Within the context of production of crude petroleum, or oil, from subterranean formations, there are various methods for optimizing the extraction of “original oil in place” (OOIP).
The primary method of production of crude petroleum comprises, once the well has been drilled, recovering the crude petroleum by migration of the petroleum from the rock or sand formation, to a well at lower pressure, then pumping it to the surface, via a “producing” well. Primary production is accordingly the least expensive method of extraction. Typically only 10 to 15% of OOIP is recovered. Nevertheless, as the oil is pumped, the pressure decreases and extraction becomes more difficult.
Secondary methods of production are used when the subterranean pressure becomes insufficient to displace the remaining oil. The commonest technique, waterflooding, uses injection wells which force a drive fluid consisting of large volumes of water under pressure into the zone containing the petroleum. During its migration from the zone to one or more producing wells, the injected water entrains a proportion of the petroleum that it encounters. At the surface, the petroleum is separated from the injected water. Waterflooding makes it possible to recover an additional 10 to 30% of OOIP.

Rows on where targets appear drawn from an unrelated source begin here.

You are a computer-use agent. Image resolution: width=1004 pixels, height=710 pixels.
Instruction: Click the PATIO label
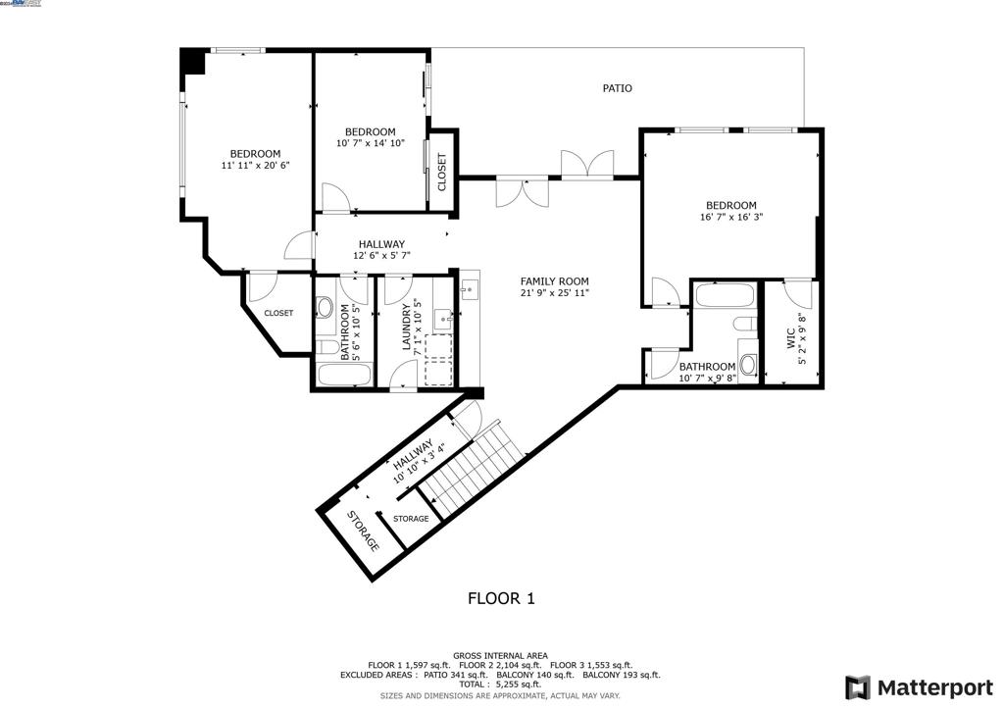pos(617,88)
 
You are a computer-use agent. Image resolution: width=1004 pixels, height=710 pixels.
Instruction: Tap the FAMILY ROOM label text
pos(554,281)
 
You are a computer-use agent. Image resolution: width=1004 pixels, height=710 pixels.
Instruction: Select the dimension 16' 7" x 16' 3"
pos(731,218)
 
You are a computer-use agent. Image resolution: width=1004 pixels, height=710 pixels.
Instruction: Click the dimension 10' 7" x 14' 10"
pos(370,143)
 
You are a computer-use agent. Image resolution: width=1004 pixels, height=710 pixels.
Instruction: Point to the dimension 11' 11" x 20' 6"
pos(255,166)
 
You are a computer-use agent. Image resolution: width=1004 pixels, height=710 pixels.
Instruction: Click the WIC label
pos(790,338)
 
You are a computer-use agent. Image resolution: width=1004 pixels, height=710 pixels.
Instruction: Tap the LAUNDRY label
pos(405,331)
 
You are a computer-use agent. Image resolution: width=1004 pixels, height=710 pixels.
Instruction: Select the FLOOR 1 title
pos(500,598)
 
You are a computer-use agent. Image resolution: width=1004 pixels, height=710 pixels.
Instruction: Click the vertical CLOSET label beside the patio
pos(442,172)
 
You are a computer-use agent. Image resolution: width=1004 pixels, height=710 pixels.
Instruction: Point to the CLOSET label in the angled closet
pos(277,314)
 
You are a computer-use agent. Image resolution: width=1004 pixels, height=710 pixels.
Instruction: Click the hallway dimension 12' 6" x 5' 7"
pos(381,256)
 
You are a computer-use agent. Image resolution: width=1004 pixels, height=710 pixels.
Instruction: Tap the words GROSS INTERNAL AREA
pos(500,655)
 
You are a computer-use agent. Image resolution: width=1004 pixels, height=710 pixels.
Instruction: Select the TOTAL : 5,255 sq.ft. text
pos(500,685)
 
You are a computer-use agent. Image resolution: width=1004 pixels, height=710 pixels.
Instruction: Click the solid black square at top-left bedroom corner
pos(192,61)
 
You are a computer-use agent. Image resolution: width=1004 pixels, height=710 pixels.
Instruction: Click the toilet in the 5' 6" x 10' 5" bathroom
pos(326,307)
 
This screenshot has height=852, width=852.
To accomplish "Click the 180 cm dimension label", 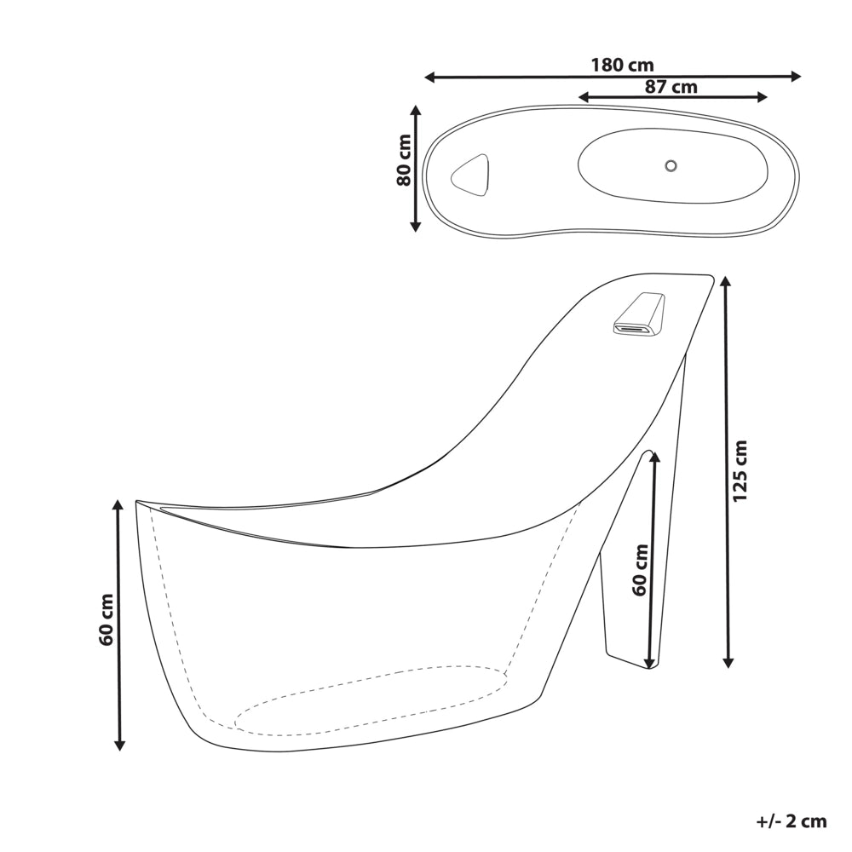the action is click(x=622, y=66).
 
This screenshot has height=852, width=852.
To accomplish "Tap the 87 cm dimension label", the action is click(x=671, y=86).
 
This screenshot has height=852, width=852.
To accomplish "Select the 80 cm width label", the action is click(x=404, y=160).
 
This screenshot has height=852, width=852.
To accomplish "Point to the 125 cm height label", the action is click(x=740, y=471).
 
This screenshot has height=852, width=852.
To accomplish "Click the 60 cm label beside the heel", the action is click(x=641, y=570).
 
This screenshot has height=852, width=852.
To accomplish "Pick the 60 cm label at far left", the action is click(x=106, y=620).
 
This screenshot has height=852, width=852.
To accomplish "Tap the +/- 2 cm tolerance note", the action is click(x=792, y=820).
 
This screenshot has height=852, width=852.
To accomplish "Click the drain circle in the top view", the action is click(x=671, y=165).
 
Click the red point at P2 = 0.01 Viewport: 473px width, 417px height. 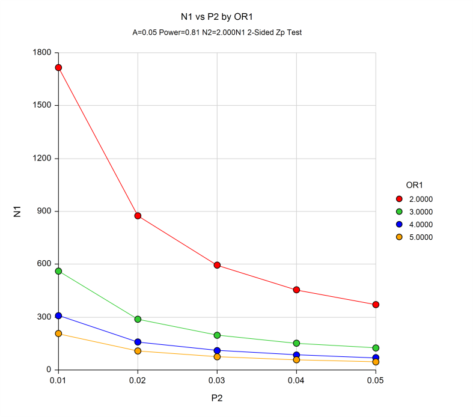tap(58, 67)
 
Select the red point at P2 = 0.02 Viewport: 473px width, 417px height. tap(138, 216)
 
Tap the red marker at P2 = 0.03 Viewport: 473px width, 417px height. tap(217, 265)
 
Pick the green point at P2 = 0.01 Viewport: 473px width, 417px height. tap(58, 271)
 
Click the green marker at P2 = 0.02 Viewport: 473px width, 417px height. tap(138, 319)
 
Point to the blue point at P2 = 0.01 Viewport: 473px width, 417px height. tap(58, 315)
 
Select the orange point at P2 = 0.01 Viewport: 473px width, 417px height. tap(58, 333)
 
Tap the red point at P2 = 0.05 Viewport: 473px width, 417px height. tap(376, 305)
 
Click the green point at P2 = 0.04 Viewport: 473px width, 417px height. tap(296, 343)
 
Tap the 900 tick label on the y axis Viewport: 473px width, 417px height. tap(43, 211)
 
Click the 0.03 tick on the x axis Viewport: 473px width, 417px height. tap(217, 380)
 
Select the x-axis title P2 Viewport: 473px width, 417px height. tap(217, 398)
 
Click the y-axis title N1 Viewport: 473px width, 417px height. tap(17, 211)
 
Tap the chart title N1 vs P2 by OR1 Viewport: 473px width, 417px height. tap(217, 18)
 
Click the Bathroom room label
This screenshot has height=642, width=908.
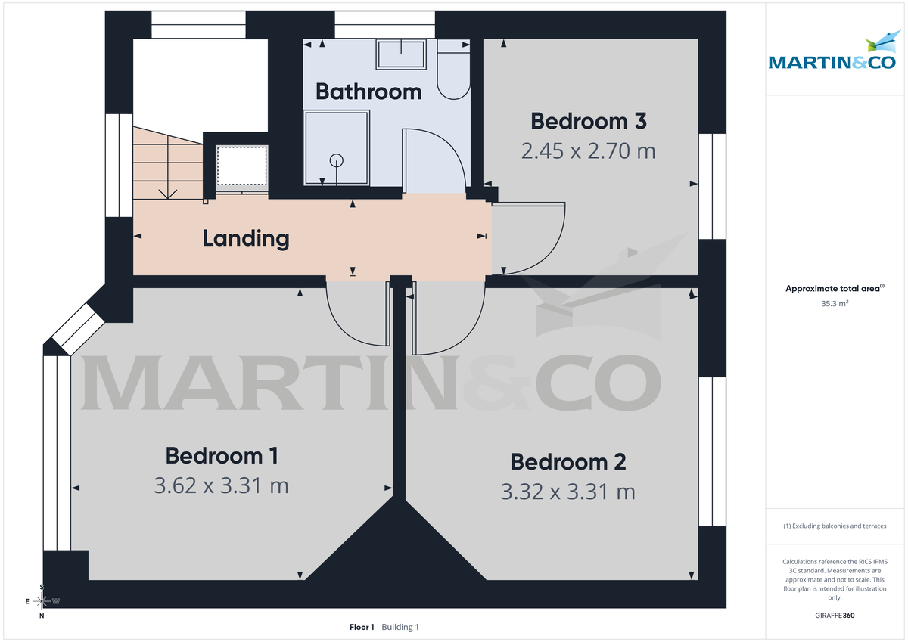click(368, 91)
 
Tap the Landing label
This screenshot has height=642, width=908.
click(246, 238)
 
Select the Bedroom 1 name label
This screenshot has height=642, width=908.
click(222, 456)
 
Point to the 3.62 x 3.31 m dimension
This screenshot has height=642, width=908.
click(222, 485)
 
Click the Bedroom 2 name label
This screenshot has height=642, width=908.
click(568, 461)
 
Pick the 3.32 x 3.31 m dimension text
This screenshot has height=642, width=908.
click(568, 492)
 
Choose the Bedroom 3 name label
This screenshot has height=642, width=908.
click(588, 121)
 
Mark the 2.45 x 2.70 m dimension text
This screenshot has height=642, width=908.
click(588, 151)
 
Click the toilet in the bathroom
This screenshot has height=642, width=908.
click(453, 73)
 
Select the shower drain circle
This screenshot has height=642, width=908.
click(337, 160)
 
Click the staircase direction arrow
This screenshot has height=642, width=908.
click(168, 192)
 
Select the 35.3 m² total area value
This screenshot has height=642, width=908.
click(835, 303)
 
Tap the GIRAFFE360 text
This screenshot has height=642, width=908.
click(835, 616)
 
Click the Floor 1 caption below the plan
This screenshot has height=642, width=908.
click(362, 627)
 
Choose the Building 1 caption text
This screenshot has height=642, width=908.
click(400, 627)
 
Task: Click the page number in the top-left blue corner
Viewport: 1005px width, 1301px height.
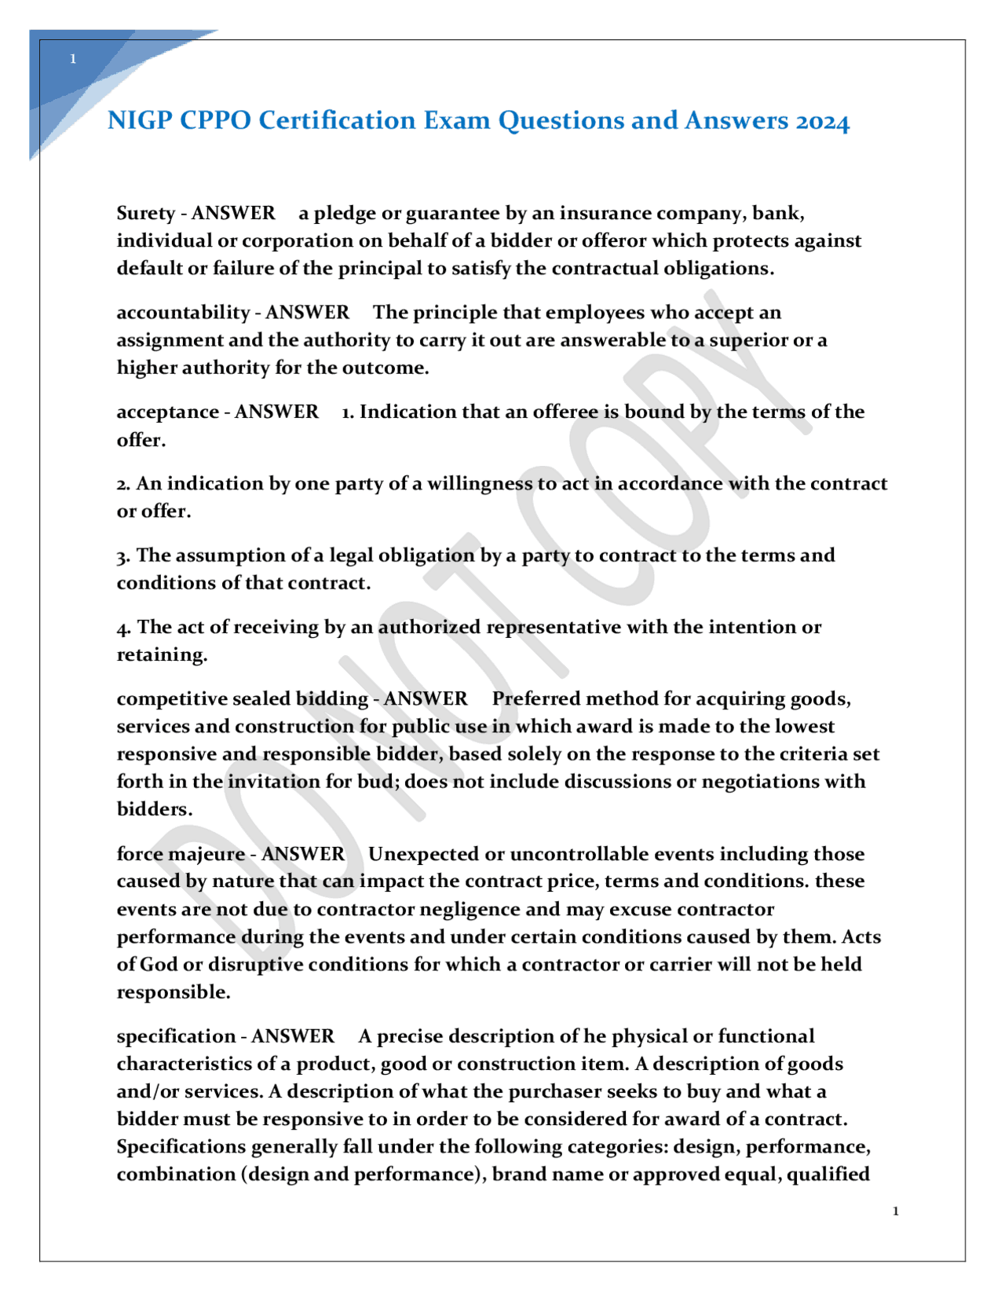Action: [73, 59]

When waterflooding reaches the point where production is no longer profitable, a decision must be taken: change of oilfield, or recourse to another phase of exploitation. It is then possible to employ a technique of assisted recovery using waterflooding in which the water contains surfactants and/or polymers. These polymers are used for increasing the viscosity of the drive fluid and thus improve the flushing of the petroleum by the drive fluid. For example, increasing the viscosity of the water by means of viscosity-improving agents, such as partially hydrolyzed polyacrylamides of high molecular weight, is known. However, these acrylic polymers have insufficient stability when the drive fluid has salinity and at application temperatures above 80/100° C.
These surfactants, which are water-dispersible and/or water-soluble, on coming into contact with the petroleum contained in the rock or sand, lower the water/oil interfacial tension, permitting entrainment of the oil trapped in the narrowed pores in the reservoir.
Thus, injection of a drive fluid making it possible both to reduce the water-oil interfacial tension to less than 1 mN/m and to maintain, in the conditions of temperature and salinity of the reservoir, a viscosity of 10 cP at shear of 10 s−1 for a surfactant concentration below 1 wt. %, is known, as described in USA patents US 2007/0107897, US 2007/0142235 and U.S. Pat. No. 7,461,694.
The zwitterionic surfactants and notably the betaines are preferably used on account of their stability in brines. The term zwitterionic describes surfactants having a permanent positive charge regardless of the pH and having a negative charge beyond a certain pH. However, these surfactants can degrade during use at temperatures above 80/100° C. in saline oil reservoirs and the drive fluid can then suffer a loss of its viscosity-improving capacity.
There is therefore still a need for viscoelastic compositions with modified and improved properties, notably:
good stability at relatively high ionic strength, in a medium that is relatively and even very saline with 1, 3, 10 and even up to 20 wt. % of salts, generally alkali-metal and alkaline-earth-metal salts, said medium remaining pumpable after viscosity improvement;
good durability of stability and/or of thickening at relatively high temperature, in the range from 50° C., for example up to 70° C. and even 120° C. and higher, and
a viscosity-improving capacity that is as effective as possible at the lowest contents of viscosity-improving zwitterionic surfactants, and
a combination and/or improved compromise of at least two of these properties.